***
Aku terus berkutit dengan pekerjaan yang seabrek di meja kerja. Tanpa sadar handphone ku berbunyi, sebuah nomor yang tak ku kenal tertera disana. Aku pun mengangkatnya dengan hati penuh tanya.
”iya...iya..kenapa?”
”aaa paaaaa...!!!!!!!!! tidak, tidak mungkin...iya saya segera ke sana
Pikiran ku kacau, dinda sang belahan jiwa, kini terbaring di rumah sakit. Dari telepon barusan, aku mendapat kabar bahwa dinda kecelakaan. Ya Allah moga dinda tidak apa-apa, batin ku mulai berharap.

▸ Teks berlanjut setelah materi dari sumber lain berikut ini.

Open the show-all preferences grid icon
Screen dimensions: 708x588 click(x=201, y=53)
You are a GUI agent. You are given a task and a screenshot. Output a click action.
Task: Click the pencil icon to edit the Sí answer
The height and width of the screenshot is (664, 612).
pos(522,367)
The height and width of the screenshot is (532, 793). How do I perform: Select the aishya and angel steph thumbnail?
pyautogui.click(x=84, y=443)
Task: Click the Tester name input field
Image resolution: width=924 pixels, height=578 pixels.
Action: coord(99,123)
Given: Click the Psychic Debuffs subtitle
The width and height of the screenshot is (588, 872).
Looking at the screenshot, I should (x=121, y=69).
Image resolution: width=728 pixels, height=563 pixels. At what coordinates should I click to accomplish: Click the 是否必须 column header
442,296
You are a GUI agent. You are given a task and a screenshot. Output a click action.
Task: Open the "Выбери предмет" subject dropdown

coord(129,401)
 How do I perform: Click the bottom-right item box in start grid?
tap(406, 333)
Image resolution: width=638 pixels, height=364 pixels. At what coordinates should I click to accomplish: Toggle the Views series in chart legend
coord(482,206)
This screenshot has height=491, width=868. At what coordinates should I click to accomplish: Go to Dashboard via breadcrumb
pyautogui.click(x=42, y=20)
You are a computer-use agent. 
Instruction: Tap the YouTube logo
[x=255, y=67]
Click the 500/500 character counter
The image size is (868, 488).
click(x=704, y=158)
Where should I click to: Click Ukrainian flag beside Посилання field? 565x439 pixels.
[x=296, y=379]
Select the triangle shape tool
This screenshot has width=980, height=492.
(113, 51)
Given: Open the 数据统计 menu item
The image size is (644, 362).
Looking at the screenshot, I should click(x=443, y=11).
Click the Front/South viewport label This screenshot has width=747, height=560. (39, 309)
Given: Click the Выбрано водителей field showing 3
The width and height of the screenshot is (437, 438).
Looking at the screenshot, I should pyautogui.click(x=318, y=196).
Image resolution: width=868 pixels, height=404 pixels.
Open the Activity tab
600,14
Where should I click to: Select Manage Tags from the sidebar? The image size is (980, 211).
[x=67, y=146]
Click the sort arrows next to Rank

Tubuh itu terbujur di pembaringan, dengan balutan putih di kepalanya. Wajah itu masih sama seperti yang ku kenal, putih, bersih, namun kini tampak begitu pucat. Pipi yang biasa merona, tersipu ketika malu, kini seperti kehilangan pendar. Aku tak kuasa melihat keadaannya. Ingatanku mulai melayang, pada percakapan indah kami semalam.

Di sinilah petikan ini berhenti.